Тем временем Никите уже три с половиной годика. Ребенок не говорит, не понимает обращенную речь, у него слабо развита моторика, нет указательного жеста, сам не ест, не ходит на горшок. Катя занимается с сыном, занимаются с ним и местные специалисты, но сдвиги минимальные.
Никите дали инвалидность. Выплаты по 16 тысяч рублей. Мама Екатерины тоже больна. Помогает брат. У него свой огород, корова, хозяйство. А еще он настоял, чтобы Катя сдала на права. И когда она успешно прошла экзамен, отдал ей свою машину ВАЗ-2114. Все же с двумя детьми по разным врачам, специалистам, к маме в деревню легче ездить на своем автомобиле.
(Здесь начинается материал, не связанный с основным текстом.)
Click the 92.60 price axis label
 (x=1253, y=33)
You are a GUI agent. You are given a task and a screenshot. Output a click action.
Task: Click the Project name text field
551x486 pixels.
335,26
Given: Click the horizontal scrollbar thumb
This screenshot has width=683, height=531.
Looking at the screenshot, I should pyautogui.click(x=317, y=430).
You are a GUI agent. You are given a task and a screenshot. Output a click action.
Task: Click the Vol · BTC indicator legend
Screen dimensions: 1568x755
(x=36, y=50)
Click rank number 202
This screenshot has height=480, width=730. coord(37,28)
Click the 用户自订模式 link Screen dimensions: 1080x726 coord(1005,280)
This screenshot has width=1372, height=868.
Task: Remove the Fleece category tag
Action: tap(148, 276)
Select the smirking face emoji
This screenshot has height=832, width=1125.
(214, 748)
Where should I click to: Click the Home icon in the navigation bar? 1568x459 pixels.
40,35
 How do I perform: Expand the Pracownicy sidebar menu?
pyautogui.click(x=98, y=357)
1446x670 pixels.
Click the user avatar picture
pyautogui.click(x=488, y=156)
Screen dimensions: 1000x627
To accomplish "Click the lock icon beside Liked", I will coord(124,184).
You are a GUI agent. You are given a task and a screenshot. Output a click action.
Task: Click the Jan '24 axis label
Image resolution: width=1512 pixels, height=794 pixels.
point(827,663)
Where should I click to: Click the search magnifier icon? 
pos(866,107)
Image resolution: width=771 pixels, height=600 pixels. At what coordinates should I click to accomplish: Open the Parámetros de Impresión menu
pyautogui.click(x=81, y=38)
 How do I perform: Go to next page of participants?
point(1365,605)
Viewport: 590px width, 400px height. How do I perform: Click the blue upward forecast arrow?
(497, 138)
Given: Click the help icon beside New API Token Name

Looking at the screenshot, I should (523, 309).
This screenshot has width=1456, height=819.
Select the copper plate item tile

– Нам рекомендовали реабилитацию в Санкт-Петербурге в медицинском центре «Прогноз», – рассказала девушка в конце беседы. – В центре большой опыт с такими детьми, как Никита, и после реабилитации жизнь многих детей и их родителей кардинально меняется в лучшую сторону. К сожалению, наша семья не может себе это позволить. А специалисты центра готовы нас взять. Реабилитация в центре стоит больших денег, нам не под силу их собрать. А на лечение нужно набрать около 300 тысяч рублей. Но я знаю, что моему сыночку можно помочь, он может жить другой жизнью! Очень прошу, помогите нашей семье. Я надеюсь, что Никита станет обычным и здоровым ребенком.